Espagne : Pedro Sanchez exprime sa « répulsion » face à la « conduite incivique » de l’ancien roi Juan Carlos

MONARCHIE L'ancien roi d'Espagne Juan Carlos a versé près de 4,4 millions d'euros au fisc afin de régulariser sa situation, a annoncé son avocat ce vendredi

20 Minutes avec AFP

— 

Pedro Sanchez, chef du gouvernement espagnol, et Juan Carlos, ancien roi d'Espagne.
Pedro Sanchez, chef du gouvernement espagnol, et Juan Carlos, ancien roi d'Espagne. — Emilio Naranjo/EFE/SIPA // DyD Fotografos/Unimedia I/SIPA

Juan Carlos continue de susciter de vives réactions chez lui.

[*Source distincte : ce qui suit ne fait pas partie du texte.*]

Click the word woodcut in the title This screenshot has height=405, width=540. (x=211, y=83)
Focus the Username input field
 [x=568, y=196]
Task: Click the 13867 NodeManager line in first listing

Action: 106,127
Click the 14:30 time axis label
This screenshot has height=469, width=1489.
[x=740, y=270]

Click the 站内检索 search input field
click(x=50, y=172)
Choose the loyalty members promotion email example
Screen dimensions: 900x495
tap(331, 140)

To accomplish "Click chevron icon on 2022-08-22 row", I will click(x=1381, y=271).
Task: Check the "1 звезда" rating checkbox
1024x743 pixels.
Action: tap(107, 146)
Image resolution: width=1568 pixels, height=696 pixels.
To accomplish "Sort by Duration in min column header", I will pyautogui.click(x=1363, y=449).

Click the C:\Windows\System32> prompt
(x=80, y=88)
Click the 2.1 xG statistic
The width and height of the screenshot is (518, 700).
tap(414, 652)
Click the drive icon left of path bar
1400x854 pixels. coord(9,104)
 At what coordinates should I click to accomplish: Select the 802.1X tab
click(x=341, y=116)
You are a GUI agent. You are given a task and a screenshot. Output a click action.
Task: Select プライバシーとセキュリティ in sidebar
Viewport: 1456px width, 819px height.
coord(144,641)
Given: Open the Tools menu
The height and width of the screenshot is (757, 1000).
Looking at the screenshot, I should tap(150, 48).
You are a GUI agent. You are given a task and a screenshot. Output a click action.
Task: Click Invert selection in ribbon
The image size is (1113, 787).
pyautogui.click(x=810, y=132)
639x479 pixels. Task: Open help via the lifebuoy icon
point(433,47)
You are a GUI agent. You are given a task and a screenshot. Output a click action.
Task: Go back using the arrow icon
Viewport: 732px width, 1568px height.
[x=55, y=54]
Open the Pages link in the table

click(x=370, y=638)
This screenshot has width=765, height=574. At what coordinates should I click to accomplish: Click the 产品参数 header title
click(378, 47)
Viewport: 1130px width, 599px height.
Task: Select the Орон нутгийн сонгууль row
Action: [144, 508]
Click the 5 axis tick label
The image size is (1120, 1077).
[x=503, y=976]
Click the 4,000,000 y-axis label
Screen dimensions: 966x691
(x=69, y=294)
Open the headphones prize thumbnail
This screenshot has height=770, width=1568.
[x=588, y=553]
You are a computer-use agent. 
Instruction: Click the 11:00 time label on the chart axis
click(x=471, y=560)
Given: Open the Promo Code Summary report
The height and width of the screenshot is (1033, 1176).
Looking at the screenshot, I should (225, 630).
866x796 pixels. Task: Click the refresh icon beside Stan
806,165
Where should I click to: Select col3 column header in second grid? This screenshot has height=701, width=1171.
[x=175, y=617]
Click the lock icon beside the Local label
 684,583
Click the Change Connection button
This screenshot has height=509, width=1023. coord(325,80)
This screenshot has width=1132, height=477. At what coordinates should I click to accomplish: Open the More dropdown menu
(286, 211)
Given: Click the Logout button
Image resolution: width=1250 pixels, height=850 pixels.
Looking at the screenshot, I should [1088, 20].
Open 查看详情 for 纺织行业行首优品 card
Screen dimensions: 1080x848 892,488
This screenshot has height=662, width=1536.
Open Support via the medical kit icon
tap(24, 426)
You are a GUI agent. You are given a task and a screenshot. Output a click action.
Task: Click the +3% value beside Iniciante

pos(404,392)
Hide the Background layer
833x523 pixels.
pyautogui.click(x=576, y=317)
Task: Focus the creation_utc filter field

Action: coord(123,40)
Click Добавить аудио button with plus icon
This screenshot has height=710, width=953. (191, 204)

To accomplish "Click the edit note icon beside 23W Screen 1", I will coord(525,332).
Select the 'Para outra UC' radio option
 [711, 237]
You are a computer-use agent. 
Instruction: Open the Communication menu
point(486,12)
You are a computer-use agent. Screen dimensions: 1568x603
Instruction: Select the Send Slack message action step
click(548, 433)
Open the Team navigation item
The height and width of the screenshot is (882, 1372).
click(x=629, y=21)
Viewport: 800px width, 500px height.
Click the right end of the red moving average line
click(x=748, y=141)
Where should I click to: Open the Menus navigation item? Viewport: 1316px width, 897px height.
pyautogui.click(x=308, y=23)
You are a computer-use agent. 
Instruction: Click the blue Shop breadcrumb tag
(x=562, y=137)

Le chef du gouvernement espagnol, Pedro Sánchez, a exprimé ce vendredi sa « répulsion » à l’égard de la « conduite incivique » de l’ancien roi d’Espagne, après l’annonce du versement par ce dernier de près de 4,4 millions d’euros pour régler une ardoise fiscale. « Je vais manifester de manière catégorique le même sentiment que la majorité des Espagnols, qui est la répulsion […] face aux conduites inciviques que nous avons découvertes à travers les médias », a-t-il déclaré devant la presse au palais de la Moncloa.

« Ici, ce qui est en question, c’est le comportement d’une personne », a-t-il, en outre, tenu à souligner. « Ce n’est pas une institution, ni le palais royal ni la couronne, qui est en cause », a-t-il poursuivi. « Le roi actuel », Felipe VI, fils de Juan Carlos, « a marqué un avant et après en termes d’exemplarité, de transparence et de bon usage des deniers publics et a, en conséquence, tout mon soutien », a encore dit le Premier ministre socialiste.

Un versement de 4,4 millions d’euros au fisc

L’ancien roi d’Espagne Juan Carlos, en exil à Abu Dhabi et visé par plusieurs enquêtes judiciaires, a versé près de 4,4 millions d’euros au fisc afin de régulariser sa situation, a annoncé son avocat ce vendredi dans un communiqué.

Ce versement a pour but de régulariser les obligations fiscales découlant de vols en jet privé dont l’ancien monarque avait bénéficié et qui avaient été payés par une fondation basée au Liechtenstein appartenant à l’un de ses cousins éloignés.

C’est la deuxième fois que l’ancien souverain règle ainsi ses dettes avec l’administration fiscale. En décembre, il avait déjà versé près de 680.000 euros, une régularisation liée à une enquête anti-corruption portant sur l’utilisation par Juan Carlos de cartes de crédit liées à des comptes bancaires aux noms d’un entrepreneur mexicain et d’un officier de l’armée de l’air espagnole.